Section 3.3.2. Resource Management and Orchestration

Resource management in the FG-HPCC will require support for isolated allocations that span system elements and thus support for heterogenous resources models. LLNS seeks information on engagements that can enable these types of models in HPC resource management systems (e.g., Flux, SLURM, or others).

LLNS will use Flux (flux-framework.org) to allocate HPC resources and to schedule HPC jobs on future systems, and other NNSA laboratories may use SLURM and/or other systems. Flux is open source, and LLNS encourages research and collaborations that extend its capabilities to support the FG-HPCC. As Flux already supports a heterogeneous graph model for resource allocation and the Flux development team has explored integration with Kubernetes, close engagement with the Flux development team on such efforts is strongly encouraged.

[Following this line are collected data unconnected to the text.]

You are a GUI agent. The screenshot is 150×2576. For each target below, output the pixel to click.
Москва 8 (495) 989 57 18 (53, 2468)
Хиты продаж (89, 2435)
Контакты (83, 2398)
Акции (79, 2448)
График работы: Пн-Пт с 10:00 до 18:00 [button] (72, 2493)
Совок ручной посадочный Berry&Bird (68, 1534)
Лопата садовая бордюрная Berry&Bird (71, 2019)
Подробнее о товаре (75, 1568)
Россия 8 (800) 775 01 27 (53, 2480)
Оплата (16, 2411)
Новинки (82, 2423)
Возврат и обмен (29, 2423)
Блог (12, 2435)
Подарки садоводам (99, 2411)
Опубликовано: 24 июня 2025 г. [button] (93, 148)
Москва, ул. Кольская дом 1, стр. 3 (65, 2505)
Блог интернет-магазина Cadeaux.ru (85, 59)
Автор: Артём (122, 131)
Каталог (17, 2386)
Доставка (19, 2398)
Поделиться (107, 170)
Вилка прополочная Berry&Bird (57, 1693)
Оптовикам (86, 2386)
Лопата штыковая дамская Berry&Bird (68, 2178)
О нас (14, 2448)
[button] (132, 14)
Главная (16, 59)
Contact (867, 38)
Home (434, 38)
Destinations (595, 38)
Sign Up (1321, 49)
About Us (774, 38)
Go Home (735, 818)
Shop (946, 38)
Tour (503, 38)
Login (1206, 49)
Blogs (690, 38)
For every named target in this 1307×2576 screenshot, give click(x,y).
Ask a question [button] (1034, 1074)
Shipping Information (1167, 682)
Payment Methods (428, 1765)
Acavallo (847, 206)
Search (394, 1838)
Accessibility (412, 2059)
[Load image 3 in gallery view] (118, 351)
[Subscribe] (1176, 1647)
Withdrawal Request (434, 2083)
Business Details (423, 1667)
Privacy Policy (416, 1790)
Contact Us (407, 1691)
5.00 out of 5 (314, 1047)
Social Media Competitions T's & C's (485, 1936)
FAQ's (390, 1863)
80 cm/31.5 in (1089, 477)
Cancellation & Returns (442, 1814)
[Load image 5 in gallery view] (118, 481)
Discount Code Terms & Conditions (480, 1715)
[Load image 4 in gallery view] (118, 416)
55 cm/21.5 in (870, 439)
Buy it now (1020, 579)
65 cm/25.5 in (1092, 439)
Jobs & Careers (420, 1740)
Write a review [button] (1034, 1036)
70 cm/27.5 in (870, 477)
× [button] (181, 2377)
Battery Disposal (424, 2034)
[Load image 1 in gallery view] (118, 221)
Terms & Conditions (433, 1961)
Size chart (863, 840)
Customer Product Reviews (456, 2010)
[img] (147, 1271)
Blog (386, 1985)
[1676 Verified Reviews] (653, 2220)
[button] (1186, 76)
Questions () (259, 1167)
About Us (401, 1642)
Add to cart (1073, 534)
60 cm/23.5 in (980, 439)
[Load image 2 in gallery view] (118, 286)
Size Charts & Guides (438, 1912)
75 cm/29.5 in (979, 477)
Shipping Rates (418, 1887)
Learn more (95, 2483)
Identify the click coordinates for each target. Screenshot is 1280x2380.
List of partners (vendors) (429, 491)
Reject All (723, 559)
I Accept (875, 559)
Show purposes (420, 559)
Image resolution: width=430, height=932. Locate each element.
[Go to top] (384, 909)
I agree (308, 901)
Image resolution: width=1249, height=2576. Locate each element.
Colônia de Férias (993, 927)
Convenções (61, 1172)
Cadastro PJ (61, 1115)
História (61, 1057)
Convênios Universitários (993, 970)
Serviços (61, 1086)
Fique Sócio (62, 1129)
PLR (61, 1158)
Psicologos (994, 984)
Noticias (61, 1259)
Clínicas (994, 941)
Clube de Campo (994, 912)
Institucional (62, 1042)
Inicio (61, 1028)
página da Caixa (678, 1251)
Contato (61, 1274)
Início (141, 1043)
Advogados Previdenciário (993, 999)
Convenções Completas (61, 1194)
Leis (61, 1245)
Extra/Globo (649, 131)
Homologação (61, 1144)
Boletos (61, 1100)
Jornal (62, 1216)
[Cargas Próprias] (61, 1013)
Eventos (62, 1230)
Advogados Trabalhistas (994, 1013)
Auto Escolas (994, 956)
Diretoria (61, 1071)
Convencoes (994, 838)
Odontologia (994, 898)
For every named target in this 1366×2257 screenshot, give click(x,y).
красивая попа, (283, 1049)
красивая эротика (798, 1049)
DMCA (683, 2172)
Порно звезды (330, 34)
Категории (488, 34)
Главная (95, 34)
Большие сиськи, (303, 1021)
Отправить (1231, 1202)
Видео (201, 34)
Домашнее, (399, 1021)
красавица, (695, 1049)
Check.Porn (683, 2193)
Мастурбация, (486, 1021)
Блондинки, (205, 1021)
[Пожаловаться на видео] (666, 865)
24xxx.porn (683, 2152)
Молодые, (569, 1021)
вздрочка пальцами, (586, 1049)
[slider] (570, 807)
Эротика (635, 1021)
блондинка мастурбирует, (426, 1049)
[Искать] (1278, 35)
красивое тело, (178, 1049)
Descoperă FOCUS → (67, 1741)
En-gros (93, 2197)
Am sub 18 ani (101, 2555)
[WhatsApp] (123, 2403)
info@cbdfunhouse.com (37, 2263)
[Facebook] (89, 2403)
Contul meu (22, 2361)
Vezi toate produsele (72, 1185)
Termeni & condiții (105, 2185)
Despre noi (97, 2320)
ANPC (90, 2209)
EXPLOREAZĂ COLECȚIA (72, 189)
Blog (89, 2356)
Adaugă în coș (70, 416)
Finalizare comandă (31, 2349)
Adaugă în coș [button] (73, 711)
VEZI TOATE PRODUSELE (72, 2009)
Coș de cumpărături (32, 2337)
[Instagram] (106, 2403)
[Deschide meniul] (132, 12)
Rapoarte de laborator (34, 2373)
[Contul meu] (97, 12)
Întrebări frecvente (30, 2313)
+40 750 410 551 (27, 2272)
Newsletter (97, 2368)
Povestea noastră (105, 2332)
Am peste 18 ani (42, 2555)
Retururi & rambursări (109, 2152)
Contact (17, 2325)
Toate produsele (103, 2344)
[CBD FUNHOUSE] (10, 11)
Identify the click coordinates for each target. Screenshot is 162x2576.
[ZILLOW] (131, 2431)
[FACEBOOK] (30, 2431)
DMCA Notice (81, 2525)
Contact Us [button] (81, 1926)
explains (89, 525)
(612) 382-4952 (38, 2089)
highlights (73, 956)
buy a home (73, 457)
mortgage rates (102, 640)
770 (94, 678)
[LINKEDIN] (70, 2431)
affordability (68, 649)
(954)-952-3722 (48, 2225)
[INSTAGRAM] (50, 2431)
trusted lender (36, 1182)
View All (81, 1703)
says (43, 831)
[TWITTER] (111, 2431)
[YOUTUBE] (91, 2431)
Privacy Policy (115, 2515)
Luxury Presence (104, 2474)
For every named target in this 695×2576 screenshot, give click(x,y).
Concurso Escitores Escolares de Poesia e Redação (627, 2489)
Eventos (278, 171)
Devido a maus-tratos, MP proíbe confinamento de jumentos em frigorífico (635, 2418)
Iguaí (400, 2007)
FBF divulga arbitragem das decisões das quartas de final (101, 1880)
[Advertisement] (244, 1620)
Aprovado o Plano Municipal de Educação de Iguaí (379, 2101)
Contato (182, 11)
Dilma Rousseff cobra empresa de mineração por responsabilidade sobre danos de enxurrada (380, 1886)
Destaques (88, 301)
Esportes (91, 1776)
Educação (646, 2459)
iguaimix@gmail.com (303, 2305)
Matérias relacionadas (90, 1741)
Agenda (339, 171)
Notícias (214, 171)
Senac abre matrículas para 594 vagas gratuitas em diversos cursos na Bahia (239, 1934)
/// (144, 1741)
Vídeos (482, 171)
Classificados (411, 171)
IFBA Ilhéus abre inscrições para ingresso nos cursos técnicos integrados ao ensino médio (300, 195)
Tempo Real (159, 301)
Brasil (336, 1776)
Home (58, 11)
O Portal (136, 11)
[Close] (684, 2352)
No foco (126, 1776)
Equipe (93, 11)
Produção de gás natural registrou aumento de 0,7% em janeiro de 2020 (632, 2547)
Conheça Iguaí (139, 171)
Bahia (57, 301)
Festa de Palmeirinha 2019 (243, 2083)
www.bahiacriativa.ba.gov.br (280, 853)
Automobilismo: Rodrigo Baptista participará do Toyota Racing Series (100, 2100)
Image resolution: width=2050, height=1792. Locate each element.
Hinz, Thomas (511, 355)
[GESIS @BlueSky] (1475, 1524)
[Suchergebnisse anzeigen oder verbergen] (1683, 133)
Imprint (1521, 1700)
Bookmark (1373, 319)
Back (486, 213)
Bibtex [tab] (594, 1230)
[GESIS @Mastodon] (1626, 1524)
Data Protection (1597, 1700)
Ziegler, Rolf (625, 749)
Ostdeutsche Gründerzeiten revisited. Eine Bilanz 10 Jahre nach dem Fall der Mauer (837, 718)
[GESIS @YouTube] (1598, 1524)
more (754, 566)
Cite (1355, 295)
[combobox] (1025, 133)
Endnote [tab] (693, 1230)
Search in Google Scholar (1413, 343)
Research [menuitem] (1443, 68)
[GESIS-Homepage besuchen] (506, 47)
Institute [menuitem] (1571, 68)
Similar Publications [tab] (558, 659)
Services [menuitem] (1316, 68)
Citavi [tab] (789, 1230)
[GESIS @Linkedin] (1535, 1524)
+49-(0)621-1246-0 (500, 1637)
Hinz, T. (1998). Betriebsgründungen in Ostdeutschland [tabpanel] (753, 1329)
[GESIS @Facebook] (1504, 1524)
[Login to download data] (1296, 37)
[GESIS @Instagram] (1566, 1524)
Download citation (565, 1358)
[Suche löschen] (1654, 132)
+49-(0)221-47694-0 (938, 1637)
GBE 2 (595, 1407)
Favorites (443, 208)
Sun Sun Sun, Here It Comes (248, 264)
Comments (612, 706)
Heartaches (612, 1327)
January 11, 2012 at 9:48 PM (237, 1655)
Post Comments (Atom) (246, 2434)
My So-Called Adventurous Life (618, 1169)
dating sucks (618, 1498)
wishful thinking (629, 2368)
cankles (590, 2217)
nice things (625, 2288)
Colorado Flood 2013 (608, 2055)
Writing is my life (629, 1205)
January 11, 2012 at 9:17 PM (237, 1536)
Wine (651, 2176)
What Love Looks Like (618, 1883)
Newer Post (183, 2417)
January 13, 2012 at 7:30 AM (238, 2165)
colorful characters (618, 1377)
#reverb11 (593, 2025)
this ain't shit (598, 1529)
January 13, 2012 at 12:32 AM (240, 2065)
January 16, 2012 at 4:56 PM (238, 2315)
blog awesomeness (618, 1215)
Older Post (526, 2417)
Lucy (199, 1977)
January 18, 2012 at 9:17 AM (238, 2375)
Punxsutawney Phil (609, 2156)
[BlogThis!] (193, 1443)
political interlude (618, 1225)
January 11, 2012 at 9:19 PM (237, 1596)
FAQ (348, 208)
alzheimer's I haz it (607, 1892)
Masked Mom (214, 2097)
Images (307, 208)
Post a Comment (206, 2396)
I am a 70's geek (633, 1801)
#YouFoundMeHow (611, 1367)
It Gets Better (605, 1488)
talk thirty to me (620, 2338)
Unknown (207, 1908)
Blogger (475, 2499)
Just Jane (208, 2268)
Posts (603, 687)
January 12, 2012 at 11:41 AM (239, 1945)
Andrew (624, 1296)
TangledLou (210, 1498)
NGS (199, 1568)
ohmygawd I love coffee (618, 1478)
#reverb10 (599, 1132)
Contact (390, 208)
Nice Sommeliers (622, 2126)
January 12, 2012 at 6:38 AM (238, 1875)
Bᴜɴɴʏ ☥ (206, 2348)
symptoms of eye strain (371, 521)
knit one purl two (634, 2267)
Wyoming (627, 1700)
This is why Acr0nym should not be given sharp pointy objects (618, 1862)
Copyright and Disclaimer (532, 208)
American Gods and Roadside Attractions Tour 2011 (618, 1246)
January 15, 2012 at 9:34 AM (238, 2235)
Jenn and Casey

LLNS and the NNSA tri-labs also use Kubernetes extensively, to provision facility services and to allow users to provision their own containerized services. LLNS encourages R&D that would enable Kubernetes to use the capabilities of the FG-HPCC, either independently or in conjunction with a traditional HPC resource management system. LLNS has also developed integrations between Kubernetes and Flux to enable converged HPC/cloud workflows, and R&D that leverage the two together is also encouraged. LLNS anticipates that Flux, Kubernetes, and other higher-level resource management tools will leverage lower-level IaaS APIs to manage networks, VMs, and other low-level system resources.

Section 3.3.3. Guest Operating System

The guest operating system in the FG-HPCC is a critical component, particularly for HPC jobs. While LLNS anticipates that the FG-HPCC will use a virtualized environment, hardware support for GPUs, network fabrics, and other accelerator hardware will still need to be maintained for

guest OS kernels, and the guest operating system will need to have a Security Technical Implementation Guide (STIG) that allows it to be used in classified environments.

LLNS uses TOSS in production. TOSS augments RHEL with kernel patches and packages for large- scale system management, configuration support, and hardware support for key GPUs and networks. It has a STIG that allows it to be used in classified environments. For collaborations with LLNS, LLNS expects the guest OS for new systems to be based on TOSS version N or N-1, where N is the latest TOSS release. Major TOSS releases are based on RHEL releases and follow their cadence.

NNSA laboratories may use other operating systems, such as Rocky Linux, Alma, or SLES. The OS will depend on the use case, and any such OS will require hardware enablement if it is to be used in an HPC environment. Software required to enable hardware should be released in a form that allows the NNSA laboratories to compile it from source against the kernel of their guest OS of choice. LLNS expects that such software will be distributed outside of LLNL, to other sites. Early and frequent engagement with kernel.org to upstream any needed hardware support patches is required.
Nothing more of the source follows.